During discussion, the following points were raised:

 

·        A Member suggested that the Director of Regeneration be invited to the 3 April 2025 You Matter to Us meeting to provide an update regarding the Care Leavers’ Hub and a timeline for completion.

·        The Chair commented on the importance of the projects, such as those around reunification and kinship, that were taking place.  The Director of Children’s Care advised that further details had been provided at a recent Transformation Board meeting, which had focused on the outcomes that the projects aimed to achieve.  Further details could be circulated to Members, if requested.

·        The Chair referred to the Kinship Team and the support offered to carers in terms of preparing for the role and queried whether any example preparatory documents were available that could be shared.  This would be looked into. 

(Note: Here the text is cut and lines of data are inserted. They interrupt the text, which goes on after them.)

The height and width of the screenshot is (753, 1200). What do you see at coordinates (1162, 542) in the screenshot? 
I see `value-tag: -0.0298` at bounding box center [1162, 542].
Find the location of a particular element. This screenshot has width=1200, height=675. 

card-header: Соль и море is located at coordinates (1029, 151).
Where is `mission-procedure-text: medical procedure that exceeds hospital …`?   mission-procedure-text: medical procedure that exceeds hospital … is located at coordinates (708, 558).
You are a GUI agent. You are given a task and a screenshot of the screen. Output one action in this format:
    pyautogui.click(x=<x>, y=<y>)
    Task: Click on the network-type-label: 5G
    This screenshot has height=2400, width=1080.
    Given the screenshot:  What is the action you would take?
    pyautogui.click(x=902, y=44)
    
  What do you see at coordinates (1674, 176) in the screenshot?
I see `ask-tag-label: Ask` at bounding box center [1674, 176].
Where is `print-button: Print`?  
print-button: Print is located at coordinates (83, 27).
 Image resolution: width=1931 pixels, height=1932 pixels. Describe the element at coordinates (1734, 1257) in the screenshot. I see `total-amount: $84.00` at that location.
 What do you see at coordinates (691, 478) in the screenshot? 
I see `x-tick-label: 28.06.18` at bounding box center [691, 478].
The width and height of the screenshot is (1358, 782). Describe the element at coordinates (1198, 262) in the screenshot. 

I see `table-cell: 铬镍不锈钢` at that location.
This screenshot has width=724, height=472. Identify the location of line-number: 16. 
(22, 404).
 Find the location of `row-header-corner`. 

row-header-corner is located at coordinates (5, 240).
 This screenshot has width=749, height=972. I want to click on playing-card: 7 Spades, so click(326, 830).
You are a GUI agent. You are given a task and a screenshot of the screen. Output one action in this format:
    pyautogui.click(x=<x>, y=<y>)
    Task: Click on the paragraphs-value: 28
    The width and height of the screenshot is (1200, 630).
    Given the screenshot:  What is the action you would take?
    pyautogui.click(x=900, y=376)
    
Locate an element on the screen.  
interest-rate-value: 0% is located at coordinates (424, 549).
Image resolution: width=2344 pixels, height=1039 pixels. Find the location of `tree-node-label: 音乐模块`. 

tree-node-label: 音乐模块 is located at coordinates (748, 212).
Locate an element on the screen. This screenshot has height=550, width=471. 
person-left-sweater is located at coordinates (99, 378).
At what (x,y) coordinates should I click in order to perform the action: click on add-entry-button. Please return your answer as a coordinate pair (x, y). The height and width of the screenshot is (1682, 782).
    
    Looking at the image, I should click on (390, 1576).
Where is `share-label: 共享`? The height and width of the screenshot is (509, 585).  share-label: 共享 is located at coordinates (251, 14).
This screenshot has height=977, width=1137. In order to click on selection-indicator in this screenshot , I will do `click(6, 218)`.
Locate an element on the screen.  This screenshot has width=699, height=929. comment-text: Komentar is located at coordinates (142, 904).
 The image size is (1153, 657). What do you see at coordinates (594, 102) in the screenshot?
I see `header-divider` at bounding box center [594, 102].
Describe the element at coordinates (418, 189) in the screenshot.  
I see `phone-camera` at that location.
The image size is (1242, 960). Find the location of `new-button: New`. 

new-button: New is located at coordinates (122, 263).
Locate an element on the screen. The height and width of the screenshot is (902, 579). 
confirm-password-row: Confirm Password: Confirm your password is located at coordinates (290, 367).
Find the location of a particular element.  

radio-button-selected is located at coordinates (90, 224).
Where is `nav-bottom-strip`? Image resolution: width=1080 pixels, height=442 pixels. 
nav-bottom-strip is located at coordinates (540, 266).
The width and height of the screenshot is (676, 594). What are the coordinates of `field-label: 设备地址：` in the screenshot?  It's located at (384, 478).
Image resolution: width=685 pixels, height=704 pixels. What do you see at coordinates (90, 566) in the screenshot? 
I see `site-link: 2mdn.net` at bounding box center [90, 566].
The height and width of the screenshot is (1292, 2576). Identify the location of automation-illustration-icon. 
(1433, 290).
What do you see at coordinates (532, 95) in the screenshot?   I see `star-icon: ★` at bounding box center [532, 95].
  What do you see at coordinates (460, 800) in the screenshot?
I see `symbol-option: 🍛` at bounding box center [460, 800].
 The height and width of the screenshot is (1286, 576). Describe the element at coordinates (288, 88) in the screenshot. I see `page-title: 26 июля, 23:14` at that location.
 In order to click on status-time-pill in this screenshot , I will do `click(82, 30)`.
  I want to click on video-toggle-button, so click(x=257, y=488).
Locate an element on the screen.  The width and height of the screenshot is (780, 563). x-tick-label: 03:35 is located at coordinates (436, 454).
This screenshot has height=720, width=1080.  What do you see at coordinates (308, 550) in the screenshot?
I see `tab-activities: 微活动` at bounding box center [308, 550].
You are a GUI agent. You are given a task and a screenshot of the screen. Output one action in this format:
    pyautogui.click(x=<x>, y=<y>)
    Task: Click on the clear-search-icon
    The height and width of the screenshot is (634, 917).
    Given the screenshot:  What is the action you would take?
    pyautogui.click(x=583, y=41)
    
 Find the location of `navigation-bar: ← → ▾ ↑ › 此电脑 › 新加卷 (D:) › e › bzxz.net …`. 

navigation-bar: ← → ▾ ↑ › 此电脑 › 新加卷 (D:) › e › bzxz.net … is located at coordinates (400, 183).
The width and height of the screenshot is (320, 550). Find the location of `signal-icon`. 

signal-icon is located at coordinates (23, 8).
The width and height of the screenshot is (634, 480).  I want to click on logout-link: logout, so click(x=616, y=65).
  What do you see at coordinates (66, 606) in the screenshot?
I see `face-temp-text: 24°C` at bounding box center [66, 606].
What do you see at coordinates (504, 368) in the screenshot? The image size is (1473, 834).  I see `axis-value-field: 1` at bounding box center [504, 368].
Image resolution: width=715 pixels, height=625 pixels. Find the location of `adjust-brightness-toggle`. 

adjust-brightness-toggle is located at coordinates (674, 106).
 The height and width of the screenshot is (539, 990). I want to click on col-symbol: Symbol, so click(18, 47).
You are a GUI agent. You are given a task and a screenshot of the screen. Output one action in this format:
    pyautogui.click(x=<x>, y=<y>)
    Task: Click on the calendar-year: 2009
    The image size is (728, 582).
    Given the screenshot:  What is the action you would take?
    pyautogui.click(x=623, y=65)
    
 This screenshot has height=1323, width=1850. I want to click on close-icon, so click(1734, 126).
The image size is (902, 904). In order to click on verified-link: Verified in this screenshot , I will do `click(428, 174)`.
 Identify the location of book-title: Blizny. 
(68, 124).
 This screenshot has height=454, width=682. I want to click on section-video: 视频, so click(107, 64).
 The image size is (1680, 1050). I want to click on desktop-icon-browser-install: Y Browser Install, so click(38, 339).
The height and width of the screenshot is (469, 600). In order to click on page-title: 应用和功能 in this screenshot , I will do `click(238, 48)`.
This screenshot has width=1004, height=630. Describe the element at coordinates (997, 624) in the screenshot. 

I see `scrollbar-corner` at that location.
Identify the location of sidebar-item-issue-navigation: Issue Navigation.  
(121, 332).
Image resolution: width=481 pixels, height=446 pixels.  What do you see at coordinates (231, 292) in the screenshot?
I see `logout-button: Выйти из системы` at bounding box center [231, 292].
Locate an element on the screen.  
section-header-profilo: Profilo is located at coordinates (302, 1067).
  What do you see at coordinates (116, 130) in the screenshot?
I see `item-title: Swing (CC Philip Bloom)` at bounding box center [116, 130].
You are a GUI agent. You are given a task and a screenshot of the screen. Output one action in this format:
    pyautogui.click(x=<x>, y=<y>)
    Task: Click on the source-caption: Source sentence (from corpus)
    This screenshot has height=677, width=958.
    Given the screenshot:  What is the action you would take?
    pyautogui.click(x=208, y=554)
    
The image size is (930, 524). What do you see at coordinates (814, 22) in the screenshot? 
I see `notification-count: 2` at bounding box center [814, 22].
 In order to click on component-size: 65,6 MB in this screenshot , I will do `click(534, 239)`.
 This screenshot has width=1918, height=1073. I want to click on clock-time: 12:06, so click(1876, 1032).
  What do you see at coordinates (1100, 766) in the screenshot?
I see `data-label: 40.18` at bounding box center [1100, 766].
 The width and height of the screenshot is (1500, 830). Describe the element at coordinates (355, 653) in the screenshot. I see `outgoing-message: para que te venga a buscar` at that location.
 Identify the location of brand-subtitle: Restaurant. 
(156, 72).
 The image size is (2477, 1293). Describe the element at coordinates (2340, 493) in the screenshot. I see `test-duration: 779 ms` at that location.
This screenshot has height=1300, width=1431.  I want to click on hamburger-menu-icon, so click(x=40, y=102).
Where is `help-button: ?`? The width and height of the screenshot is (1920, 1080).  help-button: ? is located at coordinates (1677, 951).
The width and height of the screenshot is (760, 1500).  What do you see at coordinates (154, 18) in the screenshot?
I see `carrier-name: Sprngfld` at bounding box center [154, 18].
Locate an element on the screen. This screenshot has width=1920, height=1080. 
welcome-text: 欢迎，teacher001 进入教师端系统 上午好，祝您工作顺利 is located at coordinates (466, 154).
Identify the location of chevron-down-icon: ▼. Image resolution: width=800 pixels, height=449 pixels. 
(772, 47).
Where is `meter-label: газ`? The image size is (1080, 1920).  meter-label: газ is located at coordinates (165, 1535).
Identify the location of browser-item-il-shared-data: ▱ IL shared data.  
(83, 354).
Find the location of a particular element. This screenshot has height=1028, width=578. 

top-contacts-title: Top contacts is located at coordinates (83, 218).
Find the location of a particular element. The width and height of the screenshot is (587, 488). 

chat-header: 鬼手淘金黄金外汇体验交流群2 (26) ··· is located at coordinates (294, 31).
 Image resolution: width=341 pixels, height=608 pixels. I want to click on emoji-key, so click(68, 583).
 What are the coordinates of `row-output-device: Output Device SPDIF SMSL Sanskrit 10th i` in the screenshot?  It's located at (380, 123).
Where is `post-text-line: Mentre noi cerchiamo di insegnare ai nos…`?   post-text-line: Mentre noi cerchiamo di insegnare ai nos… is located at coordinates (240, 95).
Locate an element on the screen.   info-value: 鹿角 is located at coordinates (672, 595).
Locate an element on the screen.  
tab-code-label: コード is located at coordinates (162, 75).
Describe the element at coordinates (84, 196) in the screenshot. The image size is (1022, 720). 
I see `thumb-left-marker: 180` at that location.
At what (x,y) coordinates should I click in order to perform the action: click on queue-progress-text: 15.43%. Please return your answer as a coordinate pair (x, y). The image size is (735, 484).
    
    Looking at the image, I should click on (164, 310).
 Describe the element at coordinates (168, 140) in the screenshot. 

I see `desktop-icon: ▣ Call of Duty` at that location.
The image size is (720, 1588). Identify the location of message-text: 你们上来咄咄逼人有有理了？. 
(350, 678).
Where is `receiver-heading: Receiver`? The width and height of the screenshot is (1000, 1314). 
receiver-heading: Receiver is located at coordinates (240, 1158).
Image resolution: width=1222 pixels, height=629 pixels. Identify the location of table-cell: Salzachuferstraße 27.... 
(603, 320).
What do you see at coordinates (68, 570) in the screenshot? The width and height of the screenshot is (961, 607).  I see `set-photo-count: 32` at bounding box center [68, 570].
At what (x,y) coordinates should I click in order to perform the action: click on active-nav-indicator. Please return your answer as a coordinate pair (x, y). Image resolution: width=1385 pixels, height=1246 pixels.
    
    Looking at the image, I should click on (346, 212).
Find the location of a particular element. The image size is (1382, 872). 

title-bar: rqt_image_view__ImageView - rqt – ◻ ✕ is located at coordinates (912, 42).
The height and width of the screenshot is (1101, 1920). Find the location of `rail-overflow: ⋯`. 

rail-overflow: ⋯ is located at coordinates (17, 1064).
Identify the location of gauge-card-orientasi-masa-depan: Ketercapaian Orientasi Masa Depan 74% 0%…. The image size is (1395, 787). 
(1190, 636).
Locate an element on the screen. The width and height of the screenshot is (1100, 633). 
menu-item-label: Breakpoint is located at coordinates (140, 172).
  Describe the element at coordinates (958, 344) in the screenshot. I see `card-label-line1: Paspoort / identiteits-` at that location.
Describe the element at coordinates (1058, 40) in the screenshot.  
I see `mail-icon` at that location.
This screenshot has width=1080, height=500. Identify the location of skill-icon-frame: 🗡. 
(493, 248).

·        Members thanked the Director of Children’s Care for the work that had been undertaken in relation to HR and creating more permanent roles within Children’s Services.  It was acknowledged that work was on-going, but work carried out to date had been successful.

 

The Chair thanked the Head of Corporate Parenting and Fostering for the information provided.

 

AGREED that:

 

  1. Regarding the possibility of increasing dental provision for those in care (currently capped at age 18) to either age 21 or 25, the potential costs of this would be looked into.
  2. The Director of Regeneration would be invited to the next scheduled You Matter to Us meeting (3 April 2025) to provide an update on the Care Leavers’ Hub and the timeline for completion.
  3. Regarding Kinship Care and the work that was carried out to prepare carers for undertaking this role, case study documentation detailing processes/procedures would be circulated, as appropriate.
  4. The information, as provided, was noted.